Nota Bene that Snyder’s Country Inn is, in the year 2000, the largest, poshest, and most elegant restaurant of this part of Portage County, with four dining rooms on two floors, a staff of maybe fifty, and parking for a hundred. I pass it often.
“Ray Snyder didn’t die,” Bud says. “He vanished. Remember? In fact, some people said he was last seen around my property here. At first Janice said that Ray last mentioned that he was coming to meet up with Terranova and some other people. She changed her story later and said she was mistaken.”
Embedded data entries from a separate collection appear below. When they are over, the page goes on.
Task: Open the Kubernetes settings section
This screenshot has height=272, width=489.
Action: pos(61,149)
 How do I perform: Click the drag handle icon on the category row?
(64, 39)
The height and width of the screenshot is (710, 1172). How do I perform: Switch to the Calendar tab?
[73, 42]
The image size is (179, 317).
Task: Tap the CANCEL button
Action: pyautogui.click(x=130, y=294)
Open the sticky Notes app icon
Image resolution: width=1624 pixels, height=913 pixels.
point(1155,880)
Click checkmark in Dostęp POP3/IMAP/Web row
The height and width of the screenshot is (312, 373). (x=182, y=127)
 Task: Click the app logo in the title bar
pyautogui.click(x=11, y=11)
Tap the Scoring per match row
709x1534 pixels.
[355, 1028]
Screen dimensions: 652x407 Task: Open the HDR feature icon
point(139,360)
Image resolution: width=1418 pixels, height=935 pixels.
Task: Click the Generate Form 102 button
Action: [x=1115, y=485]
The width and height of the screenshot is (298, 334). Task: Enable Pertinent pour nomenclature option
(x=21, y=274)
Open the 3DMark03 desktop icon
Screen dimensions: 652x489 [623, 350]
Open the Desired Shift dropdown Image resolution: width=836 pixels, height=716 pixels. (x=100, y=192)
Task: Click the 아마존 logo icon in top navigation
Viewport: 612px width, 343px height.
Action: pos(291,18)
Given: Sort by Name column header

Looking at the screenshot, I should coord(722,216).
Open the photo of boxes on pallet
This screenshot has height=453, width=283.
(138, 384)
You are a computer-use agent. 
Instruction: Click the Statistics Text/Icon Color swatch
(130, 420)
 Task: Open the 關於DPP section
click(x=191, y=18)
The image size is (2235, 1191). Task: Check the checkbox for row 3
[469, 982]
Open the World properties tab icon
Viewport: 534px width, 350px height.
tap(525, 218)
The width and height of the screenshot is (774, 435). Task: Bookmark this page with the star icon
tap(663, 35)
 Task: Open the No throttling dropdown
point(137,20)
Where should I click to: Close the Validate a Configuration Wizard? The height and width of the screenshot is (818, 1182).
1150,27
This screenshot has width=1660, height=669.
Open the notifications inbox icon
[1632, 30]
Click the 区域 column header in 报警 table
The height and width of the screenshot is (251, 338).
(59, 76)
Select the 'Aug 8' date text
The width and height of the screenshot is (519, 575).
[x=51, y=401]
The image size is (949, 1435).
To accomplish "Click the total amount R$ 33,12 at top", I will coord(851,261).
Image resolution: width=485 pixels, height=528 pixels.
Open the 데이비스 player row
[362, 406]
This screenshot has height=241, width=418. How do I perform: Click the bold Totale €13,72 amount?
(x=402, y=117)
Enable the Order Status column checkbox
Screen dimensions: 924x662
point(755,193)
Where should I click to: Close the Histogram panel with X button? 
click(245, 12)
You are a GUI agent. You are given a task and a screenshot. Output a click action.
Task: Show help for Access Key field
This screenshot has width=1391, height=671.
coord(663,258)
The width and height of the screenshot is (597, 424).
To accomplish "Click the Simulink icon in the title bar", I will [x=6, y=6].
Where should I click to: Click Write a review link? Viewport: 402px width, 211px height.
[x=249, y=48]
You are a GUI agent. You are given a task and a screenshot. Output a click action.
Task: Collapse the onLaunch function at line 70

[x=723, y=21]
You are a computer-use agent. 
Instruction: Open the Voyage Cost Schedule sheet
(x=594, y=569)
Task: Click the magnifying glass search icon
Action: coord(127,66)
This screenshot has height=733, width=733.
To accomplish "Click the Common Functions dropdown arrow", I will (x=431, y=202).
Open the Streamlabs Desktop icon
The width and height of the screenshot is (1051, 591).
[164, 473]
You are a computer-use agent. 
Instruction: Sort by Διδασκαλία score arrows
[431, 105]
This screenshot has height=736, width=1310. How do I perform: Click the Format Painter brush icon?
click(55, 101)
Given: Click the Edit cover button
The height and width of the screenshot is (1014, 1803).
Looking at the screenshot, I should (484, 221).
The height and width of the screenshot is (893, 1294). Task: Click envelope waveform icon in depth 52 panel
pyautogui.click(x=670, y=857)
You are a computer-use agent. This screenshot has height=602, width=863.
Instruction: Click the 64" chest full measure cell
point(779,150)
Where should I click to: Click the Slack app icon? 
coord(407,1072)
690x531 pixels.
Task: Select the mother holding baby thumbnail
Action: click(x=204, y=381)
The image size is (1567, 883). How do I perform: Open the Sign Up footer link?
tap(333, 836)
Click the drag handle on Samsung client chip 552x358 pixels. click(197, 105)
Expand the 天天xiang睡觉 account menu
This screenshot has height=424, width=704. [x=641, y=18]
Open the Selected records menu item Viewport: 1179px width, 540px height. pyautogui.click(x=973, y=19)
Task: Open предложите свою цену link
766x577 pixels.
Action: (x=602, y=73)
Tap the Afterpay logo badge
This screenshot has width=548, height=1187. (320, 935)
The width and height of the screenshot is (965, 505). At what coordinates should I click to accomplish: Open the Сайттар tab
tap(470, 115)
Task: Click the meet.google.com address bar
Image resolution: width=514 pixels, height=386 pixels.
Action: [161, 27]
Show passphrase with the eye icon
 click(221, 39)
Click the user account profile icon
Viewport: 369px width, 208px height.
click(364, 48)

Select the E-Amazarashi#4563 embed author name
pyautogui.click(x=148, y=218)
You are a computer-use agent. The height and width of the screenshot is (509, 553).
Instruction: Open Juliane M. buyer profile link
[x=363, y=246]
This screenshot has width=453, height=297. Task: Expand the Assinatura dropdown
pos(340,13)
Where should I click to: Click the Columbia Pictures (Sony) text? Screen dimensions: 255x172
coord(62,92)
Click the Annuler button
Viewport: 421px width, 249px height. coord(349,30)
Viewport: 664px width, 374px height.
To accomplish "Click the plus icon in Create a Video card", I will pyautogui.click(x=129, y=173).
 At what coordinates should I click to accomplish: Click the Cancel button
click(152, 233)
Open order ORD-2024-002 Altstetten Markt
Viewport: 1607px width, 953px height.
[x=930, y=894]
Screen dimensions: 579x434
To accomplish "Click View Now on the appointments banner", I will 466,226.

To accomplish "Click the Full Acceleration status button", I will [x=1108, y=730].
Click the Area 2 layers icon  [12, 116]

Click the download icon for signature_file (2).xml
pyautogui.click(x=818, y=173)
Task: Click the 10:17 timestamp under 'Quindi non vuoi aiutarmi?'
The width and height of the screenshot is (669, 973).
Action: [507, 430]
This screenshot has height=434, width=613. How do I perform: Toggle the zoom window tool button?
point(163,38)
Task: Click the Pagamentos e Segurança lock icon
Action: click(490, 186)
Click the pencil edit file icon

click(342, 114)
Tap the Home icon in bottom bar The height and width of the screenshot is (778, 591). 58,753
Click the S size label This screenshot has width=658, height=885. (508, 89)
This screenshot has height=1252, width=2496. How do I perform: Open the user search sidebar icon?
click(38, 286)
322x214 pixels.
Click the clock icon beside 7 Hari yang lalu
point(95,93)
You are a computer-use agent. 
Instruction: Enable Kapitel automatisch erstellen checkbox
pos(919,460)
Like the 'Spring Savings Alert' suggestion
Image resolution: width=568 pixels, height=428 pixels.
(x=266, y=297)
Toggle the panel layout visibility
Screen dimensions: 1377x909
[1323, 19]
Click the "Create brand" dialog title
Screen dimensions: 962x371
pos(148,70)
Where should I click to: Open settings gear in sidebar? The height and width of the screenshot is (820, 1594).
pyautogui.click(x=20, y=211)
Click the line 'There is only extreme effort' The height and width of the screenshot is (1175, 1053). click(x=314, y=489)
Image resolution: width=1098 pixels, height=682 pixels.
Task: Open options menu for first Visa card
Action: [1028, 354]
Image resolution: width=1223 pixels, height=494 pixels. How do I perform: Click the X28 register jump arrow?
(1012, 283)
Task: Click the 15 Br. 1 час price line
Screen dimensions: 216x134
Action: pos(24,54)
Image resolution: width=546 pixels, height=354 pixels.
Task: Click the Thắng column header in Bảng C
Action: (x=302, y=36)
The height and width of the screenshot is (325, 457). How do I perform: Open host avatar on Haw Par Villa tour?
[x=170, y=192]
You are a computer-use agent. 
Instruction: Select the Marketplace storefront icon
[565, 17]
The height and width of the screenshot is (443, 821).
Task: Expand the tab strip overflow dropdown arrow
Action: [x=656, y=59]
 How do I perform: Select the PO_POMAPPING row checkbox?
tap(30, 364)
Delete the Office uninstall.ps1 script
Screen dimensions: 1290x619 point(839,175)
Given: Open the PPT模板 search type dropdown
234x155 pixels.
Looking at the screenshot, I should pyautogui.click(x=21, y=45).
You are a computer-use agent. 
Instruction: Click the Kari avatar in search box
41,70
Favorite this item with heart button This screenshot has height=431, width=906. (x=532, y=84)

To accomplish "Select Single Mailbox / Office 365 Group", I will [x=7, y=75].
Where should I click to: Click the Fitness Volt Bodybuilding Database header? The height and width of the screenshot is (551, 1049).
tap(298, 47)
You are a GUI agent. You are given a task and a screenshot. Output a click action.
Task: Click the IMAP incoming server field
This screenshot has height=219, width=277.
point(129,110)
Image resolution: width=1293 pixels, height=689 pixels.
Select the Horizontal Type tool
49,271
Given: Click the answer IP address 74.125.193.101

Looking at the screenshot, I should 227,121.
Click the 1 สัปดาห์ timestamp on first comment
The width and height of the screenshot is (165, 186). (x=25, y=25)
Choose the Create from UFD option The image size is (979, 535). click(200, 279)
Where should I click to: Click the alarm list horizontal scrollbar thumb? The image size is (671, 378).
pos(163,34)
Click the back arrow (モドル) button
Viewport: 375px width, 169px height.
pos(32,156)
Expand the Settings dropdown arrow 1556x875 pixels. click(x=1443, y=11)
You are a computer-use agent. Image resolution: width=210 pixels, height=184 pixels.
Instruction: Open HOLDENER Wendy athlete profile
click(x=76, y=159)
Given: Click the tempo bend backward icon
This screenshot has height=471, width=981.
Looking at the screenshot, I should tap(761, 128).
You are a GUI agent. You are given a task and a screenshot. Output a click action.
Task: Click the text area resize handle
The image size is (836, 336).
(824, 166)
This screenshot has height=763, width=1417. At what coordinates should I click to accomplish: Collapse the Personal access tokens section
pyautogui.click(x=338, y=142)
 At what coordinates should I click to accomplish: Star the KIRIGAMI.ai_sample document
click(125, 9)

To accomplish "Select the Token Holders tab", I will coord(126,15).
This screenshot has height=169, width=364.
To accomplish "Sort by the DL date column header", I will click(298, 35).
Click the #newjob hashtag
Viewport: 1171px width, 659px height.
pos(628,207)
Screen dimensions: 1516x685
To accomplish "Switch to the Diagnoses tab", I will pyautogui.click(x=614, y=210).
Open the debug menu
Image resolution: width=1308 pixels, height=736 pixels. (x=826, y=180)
That’s all they remembered. But for me it was plenty. So another trip to Junction City is needed. Don’t want to impose too much on Kleinherz.
July 28, 2000
Well, if Mohammed won’t go to the mountain, Bev Freneau will come to the gate-house. At least she did yesterday night. Guess she missed her usual ashes hauling session. She appeared outside, buzzing me through the gate, and when I let her in, she didn’t want to talk, not even to hear an explanation why I’ve not been seeing her (Celia asked me not to; ergo I won’t). But once she was inside, what could I say? What could I do? You guessed it, and I feel terrible, going back on my word to Celia. Except I really needed it, and I fantasized she was Celia the entire time! So it’s not complete betrayal.